DIRECTIONS:
Copy out every row below character for character, keeping each line break and all spacing unchanged.

SUPPLIED MATERIAL:
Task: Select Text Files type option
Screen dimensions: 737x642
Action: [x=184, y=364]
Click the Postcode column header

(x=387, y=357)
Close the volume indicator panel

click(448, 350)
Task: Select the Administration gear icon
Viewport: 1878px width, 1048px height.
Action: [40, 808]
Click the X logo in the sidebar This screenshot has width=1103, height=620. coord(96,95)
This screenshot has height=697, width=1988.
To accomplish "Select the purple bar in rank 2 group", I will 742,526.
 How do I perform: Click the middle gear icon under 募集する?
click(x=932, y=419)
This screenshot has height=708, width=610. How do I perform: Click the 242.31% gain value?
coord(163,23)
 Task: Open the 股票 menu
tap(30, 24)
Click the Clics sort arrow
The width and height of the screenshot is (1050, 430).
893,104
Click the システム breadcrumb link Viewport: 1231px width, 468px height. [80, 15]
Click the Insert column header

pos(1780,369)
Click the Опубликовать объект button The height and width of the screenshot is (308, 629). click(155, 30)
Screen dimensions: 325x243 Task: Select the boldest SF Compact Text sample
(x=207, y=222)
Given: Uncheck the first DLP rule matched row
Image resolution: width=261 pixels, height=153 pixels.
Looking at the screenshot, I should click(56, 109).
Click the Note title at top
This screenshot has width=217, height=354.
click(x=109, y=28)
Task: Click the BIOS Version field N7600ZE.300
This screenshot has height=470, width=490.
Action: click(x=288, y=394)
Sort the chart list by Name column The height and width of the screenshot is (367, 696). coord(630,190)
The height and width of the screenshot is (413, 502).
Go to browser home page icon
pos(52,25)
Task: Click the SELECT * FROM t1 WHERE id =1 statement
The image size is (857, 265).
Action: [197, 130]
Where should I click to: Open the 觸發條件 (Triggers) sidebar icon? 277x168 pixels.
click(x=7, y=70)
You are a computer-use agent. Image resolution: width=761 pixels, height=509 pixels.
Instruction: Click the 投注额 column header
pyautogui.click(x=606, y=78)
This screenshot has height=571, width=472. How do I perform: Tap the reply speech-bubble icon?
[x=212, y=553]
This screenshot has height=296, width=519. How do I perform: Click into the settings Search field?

EXERCISE RESPONSE:
Task: Select Text Files type option
Screen dimensions: 737x642
Action: [x=184, y=364]
Click the Postcode column header

(x=387, y=357)
Close the volume indicator panel

click(448, 350)
Task: Select the Administration gear icon
Viewport: 1878px width, 1048px height.
Action: [40, 808]
Click the X logo in the sidebar This screenshot has width=1103, height=620. coord(96,95)
This screenshot has height=697, width=1988.
To accomplish "Select the purple bar in rank 2 group", I will 742,526.
 How do I perform: Click the middle gear icon under 募集する?
click(x=932, y=419)
This screenshot has height=708, width=610. How do I perform: Click the 242.31% gain value?
coord(163,23)
 Task: Open the 股票 menu
tap(30, 24)
Click the Clics sort arrow
The width and height of the screenshot is (1050, 430).
893,104
Click the システム breadcrumb link Viewport: 1231px width, 468px height. [80, 15]
Click the Insert column header

pos(1780,369)
Click the Опубликовать объект button The height and width of the screenshot is (308, 629). click(155, 30)
Screen dimensions: 325x243 Task: Select the boldest SF Compact Text sample
(x=207, y=222)
Given: Uncheck the first DLP rule matched row
Image resolution: width=261 pixels, height=153 pixels.
Looking at the screenshot, I should click(56, 109).
Click the Note title at top
This screenshot has width=217, height=354.
click(x=109, y=28)
Task: Click the BIOS Version field N7600ZE.300
This screenshot has height=470, width=490.
Action: click(x=288, y=394)
Sort the chart list by Name column The height and width of the screenshot is (367, 696). coord(630,190)
The height and width of the screenshot is (413, 502).
Go to browser home page icon
pos(52,25)
Task: Click the SELECT * FROM t1 WHERE id =1 statement
The image size is (857, 265).
Action: [197, 130]
Where should I click to: Open the 觸發條件 (Triggers) sidebar icon? 277x168 pixels.
click(x=7, y=70)
You are a computer-use agent. Image resolution: width=761 pixels, height=509 pixels.
Instruction: Click the 投注额 column header
pyautogui.click(x=606, y=78)
This screenshot has height=571, width=472. How do I perform: Tap the reply speech-bubble icon?
[x=212, y=553]
This screenshot has height=296, width=519. How do I perform: Click into the settings Search field?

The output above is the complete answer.